Above are the unique postal codes.

In [9]:
#Set a new empty table with just column names.
clean_data = pd.DataFrame(columns=['PostalCode', 'Borough', 'Neighborhood'], index=None)

#Populate the new dataframe with unique postal codes.
for code in postal_codes:
    # Get DataFrame containing rows with same postal code.
    df = data.loc[data['PostalCode'] == code]
    borough = df.iloc[0, 1]
    # Join each column into a string containing all neighborhoods in the same code.
    df = ', '.join(df['Neighborhood'].tolist())

    #Add to the new dataframe
    clean_data = clean_data.append({'PostalCode': code, 'Borough': borough , 'Neighborhood': df}, ignore_index=True)

In [10]:
clean_data.head(10)

Unnamed: 0,PostalCode,Borough,Neighborhood
0,M3A,North York,Parkwoods
1,M4A,North York,Victoria Village
2,M5A,Downtown Toronto,"Harbourfront, Regent Park"
3,M6A,North York,"Lawrence Heights, Lawrence Manor"
4,M7A,Queen's Park,Queen's Park
5,M9A,Etobicoke,Islington Avenue
6,M1B,Scarborough,"Rouge, Malvern"
7,M3B,North York,Don Mills North
8,M4B,East York,"Woodbine Gardens, Parkview Hill"
9,M5B,Downtown Toronto,"Ryerson, Garden District"


Now we can see that some postal codes now have a neighborhoods column with multiple names.
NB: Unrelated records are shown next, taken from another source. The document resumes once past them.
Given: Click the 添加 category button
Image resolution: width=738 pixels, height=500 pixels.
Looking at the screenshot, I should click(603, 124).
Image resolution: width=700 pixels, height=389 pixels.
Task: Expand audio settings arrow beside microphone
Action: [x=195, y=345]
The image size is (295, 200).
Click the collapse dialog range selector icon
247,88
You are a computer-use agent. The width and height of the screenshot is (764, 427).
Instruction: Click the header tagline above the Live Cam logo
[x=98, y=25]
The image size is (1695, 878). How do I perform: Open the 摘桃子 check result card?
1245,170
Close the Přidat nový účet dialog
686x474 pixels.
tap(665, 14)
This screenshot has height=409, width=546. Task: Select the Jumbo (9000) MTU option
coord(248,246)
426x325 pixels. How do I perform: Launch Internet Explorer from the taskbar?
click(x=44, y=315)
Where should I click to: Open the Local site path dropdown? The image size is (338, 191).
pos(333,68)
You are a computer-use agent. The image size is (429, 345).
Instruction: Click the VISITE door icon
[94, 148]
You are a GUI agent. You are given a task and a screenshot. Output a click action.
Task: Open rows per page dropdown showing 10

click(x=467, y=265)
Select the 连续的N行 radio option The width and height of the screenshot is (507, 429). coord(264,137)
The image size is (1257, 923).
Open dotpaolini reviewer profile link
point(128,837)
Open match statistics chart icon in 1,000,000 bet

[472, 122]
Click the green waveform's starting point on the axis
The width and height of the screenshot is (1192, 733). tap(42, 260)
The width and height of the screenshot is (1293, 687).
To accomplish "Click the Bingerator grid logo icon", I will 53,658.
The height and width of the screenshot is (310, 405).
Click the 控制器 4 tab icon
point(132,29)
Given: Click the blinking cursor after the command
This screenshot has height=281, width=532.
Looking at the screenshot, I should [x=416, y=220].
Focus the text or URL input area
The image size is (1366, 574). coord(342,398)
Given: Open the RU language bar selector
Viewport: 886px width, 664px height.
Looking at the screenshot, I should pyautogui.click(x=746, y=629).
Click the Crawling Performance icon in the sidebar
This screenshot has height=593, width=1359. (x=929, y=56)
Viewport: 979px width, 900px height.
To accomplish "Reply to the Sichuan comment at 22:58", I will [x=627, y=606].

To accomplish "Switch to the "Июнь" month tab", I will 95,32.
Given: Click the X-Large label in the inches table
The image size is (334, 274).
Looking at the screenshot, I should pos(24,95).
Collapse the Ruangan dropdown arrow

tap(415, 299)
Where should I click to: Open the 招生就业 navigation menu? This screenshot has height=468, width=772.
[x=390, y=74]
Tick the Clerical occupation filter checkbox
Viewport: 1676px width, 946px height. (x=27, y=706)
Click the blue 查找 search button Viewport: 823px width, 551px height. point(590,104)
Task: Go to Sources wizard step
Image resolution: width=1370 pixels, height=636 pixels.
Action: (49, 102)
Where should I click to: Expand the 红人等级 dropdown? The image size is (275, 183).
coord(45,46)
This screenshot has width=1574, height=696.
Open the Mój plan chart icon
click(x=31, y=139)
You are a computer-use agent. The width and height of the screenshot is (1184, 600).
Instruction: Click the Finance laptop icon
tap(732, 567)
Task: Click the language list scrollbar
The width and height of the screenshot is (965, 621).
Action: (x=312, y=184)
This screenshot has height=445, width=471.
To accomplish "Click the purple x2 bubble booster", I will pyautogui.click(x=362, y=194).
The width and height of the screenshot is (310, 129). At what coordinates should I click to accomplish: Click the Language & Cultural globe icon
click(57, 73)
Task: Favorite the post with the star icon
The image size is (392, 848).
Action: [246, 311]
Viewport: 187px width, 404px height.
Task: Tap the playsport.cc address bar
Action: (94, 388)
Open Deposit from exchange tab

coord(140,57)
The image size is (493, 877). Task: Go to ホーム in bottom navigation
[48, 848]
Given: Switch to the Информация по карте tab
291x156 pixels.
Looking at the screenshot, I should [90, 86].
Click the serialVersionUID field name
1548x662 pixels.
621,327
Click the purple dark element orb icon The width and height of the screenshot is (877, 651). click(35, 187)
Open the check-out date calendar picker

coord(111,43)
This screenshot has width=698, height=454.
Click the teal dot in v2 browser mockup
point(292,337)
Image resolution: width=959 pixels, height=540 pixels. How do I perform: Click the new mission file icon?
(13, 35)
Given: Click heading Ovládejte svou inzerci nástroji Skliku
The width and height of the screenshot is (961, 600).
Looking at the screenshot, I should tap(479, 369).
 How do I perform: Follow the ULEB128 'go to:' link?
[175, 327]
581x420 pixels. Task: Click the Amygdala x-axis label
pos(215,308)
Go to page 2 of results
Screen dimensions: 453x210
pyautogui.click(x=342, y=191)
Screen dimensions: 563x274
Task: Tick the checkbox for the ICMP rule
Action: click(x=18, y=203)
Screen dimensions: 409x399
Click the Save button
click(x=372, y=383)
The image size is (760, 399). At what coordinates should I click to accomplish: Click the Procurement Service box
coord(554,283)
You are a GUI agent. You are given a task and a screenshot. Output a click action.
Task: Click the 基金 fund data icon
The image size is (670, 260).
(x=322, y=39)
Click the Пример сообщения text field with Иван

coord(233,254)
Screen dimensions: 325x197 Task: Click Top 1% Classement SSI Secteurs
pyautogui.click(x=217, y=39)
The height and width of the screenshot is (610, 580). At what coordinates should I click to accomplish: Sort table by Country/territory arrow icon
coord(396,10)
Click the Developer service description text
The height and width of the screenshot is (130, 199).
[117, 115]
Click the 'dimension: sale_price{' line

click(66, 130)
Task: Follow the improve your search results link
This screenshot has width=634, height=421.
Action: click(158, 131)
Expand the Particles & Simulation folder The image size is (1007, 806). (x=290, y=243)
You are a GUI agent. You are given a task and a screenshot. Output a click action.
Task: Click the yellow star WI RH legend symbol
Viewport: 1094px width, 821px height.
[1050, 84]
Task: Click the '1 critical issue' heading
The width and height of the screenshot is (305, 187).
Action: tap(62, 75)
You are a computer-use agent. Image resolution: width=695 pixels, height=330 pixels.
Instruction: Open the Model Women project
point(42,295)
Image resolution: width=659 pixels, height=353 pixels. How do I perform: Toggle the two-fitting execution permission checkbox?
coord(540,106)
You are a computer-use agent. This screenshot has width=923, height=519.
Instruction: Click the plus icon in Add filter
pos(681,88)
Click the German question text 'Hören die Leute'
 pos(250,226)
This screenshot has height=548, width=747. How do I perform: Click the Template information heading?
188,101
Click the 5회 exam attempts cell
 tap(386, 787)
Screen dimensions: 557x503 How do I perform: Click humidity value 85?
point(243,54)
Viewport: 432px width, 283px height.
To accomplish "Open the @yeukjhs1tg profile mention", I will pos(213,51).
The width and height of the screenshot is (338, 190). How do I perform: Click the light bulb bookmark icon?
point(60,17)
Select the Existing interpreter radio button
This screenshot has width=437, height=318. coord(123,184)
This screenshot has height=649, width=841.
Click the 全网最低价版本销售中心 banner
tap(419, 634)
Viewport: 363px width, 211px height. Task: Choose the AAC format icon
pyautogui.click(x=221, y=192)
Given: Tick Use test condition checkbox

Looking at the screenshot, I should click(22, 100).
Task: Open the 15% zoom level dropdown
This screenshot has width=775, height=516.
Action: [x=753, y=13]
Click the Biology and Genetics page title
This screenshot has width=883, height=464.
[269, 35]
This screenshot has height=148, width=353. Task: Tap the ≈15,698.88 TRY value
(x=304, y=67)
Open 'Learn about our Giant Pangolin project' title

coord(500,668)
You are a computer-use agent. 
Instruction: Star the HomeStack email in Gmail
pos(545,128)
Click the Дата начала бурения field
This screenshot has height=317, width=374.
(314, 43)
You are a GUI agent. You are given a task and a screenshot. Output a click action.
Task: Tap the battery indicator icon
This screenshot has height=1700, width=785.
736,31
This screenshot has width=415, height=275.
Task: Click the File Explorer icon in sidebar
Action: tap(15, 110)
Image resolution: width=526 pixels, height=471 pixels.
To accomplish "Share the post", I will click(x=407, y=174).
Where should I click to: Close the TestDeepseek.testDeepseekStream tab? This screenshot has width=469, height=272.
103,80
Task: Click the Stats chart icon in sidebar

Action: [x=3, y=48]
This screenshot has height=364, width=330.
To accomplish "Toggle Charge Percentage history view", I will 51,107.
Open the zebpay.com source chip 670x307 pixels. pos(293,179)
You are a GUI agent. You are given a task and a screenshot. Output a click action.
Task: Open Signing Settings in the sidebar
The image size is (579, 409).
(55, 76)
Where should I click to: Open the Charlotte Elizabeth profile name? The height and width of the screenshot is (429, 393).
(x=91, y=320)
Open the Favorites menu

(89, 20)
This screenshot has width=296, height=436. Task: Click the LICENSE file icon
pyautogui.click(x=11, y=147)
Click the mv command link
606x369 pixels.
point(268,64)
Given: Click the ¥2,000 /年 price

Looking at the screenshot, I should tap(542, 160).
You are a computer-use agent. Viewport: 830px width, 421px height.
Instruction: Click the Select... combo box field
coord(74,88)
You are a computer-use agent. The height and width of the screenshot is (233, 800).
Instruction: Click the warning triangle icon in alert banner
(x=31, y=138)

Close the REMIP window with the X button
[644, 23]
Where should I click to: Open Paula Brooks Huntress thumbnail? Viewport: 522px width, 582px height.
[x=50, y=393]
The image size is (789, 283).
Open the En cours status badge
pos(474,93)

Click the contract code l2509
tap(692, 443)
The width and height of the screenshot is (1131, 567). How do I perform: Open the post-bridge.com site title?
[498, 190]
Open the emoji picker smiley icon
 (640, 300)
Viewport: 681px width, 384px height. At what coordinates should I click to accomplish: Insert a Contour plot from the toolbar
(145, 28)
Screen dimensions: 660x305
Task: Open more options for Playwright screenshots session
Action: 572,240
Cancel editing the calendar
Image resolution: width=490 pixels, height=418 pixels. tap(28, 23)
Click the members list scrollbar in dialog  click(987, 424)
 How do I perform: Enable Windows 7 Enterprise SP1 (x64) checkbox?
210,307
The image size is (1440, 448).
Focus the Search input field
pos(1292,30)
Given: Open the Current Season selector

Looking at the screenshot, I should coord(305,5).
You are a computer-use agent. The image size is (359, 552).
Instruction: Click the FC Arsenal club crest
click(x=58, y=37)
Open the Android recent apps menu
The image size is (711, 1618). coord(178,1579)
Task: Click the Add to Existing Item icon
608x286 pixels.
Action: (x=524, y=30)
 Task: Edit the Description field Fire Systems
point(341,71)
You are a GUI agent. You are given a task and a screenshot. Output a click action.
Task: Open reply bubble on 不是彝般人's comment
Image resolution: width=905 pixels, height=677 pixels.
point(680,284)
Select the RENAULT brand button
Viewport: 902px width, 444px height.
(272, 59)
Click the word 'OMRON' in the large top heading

The table is fully cleaned now, and ready to go. Sometimes it is useful to save this cleaned table as a csv to the local machine.  

Note that the order of rows is different from the sample table shown in the Submission section in Coursera. I have not checked every single row to see if it matches with the sample, instead only some of the rows, so I am making an assumption that the table is correctly processed.

In [11]:
clean_data.shape

(103, 3)

After the table is cleaned, we now have 103 rows and 3 columns. It seems that many Neighborhoods are from the same Postal Code. Thank you for reading this notebook!